Sur la varicelle par exemple, extrêmement contagieuse mais grandement limitée aux jeunes enfants, “il y a eu une forte chute lors du premier confinement, avec une circulation extrêmement basse tout l’été”, explique Thierry Blanchon. “En septembre, on a regagné les niveaux habituels annuels”. La preuve de l’impact des restrictions: les écoles étaient fermées de mars à mai en France, mais sont restées ouvertes depuis.
Sur les gastro-entérites également, on a vu une chute drastique en mars et, depuis, des niveaux de circulation extrêmement bas, preuve que les gens se lavent beaucoup les mains et touchent moins d’objets communs.
Pareil pour les bronchiolites. Sauf que ces virus continuent de circuler. Bien moins que lors des hivers précédents, mais tout de même. “Nous avons également montré que d’autres virus respiratoires comme les rhinovirus et les metapneumovirus continuaient de circuler à minima”, détaille Thierry Blanchon.
En clair, la situation bien particulière, censée réduire la circulation du Sars-Cov2, impacte bien les autres virus. Mais cela ne suffit clairement pas à expliquer cette quasi-absence de la grippe. “Au niveau européen, la grippe ne circule pas non plus. Et cet été, qui était l’hiver dans l’hémisphère sud, dans des pays comme l’Australie avec un suivi efficace, aucune épidémie n’a été détectée”, rappelle le médecin. “La grippe a clairement une dynamique différente des autres maladies”.
Mais pourquoi? Difficile à dire. Thierry Blanchon se demande si le coronavirus ne serait pas rentré en compétition avec le virus de la grippe. En clair, le coronavirus occuperait le terrain, empêchant influenza de se répandre.
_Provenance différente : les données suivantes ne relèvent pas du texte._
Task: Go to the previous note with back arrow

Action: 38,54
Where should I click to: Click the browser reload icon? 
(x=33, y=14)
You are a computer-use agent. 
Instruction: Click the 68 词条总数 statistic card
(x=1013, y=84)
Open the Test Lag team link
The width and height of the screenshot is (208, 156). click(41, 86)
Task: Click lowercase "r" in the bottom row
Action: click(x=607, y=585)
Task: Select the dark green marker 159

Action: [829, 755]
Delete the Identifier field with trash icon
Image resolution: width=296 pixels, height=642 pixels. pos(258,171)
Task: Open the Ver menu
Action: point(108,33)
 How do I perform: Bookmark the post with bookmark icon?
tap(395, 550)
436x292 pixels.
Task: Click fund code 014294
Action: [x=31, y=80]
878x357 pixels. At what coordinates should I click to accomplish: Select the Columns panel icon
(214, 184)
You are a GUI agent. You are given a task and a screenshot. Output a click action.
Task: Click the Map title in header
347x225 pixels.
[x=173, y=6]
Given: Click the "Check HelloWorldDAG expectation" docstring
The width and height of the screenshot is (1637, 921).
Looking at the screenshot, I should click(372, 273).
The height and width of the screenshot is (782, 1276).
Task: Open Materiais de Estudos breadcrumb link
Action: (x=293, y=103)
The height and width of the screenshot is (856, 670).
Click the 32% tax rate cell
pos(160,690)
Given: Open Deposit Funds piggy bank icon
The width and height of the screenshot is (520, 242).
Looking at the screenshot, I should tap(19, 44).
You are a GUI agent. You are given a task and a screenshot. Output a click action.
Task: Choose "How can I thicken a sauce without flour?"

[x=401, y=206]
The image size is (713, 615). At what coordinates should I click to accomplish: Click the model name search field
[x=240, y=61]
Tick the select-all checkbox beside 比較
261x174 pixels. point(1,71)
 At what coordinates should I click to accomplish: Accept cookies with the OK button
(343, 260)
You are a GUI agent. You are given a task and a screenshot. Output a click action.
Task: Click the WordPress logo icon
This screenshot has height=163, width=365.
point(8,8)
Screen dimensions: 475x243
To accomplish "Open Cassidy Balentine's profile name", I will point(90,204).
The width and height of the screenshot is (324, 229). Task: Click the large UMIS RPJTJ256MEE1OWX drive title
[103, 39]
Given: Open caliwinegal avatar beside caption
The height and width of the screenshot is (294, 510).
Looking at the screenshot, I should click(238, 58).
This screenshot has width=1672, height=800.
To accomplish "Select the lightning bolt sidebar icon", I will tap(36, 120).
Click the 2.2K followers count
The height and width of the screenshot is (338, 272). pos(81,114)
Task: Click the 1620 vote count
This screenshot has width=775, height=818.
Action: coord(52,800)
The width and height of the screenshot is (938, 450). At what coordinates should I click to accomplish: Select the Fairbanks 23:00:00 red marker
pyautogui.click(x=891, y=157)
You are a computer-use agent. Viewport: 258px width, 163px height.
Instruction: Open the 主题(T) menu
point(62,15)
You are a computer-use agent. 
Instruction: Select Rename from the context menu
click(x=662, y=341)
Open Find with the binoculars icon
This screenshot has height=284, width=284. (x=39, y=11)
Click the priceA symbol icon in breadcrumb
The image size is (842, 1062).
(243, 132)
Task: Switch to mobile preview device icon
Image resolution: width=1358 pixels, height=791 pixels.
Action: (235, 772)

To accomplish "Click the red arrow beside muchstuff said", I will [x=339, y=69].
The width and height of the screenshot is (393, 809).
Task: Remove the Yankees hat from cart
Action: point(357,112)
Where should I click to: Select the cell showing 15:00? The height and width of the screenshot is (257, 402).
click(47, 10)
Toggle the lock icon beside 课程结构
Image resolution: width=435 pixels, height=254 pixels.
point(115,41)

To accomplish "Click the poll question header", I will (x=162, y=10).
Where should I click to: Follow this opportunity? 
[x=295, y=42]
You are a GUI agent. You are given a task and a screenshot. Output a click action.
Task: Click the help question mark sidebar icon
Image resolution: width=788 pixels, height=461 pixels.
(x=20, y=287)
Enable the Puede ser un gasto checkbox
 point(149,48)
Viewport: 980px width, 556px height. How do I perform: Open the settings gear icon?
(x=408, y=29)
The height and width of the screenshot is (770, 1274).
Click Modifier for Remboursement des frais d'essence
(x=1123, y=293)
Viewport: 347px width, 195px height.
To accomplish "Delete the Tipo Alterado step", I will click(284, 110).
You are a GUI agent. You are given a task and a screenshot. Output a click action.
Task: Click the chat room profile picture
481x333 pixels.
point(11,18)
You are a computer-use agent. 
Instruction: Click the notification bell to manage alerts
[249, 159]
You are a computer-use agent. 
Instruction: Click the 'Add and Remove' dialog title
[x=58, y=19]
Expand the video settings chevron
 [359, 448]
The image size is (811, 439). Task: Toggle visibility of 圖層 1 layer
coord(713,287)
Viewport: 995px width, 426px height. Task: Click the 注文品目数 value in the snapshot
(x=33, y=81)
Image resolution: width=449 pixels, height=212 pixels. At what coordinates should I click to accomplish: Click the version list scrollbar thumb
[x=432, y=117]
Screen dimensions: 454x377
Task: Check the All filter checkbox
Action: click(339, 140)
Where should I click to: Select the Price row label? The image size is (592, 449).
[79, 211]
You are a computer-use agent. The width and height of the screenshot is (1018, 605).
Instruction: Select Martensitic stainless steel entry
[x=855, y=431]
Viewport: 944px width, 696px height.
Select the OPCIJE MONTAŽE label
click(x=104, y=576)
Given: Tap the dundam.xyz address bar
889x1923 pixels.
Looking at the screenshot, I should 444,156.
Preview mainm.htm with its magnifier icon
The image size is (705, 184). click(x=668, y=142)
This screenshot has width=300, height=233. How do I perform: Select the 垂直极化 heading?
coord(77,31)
Une telle hypothèse peut sembler étrange, mais on a vu des phénomènes similaires entre plusieurs souches grippales, lors de grandes pandémies. “On a observé de façon surprenante que quand a émergé un nouveau virus grippal au cours du XXe siècle, il a chassé le précédent”, explique Thierry Blanchon. “Pour les virus de type A, il y a eu 3 pandémies grippales. À chaque fois, le virus émergeant a fait disparaître le virus existant.”
Une autre piste serait la diminution drastique des échanges internationaux, selon l’épidémiologiste Richard Webby interrogé par Nature. Il rappelle que certains pays qui n’ont pas mis en place de mesures strictes ont également vu une diminution de la grippe saisonnière. Comme les épidémies de grippe se répandent sur le globe en fonction des saisons, cela pourrait être dû aux flux de voyageurs. Moins de déplacements entre pays entraîneraient donc une moindre circulation mondiale de la grippe.
Ce qui est certain, c’est que la quasi-disparition de la grippe est très mystérieuse. En comprendre les causes permettra peut-être de mieux maîtriser cette maladie saisonnière qui entraîne environ 10.000 à 15.000 décès par an en France.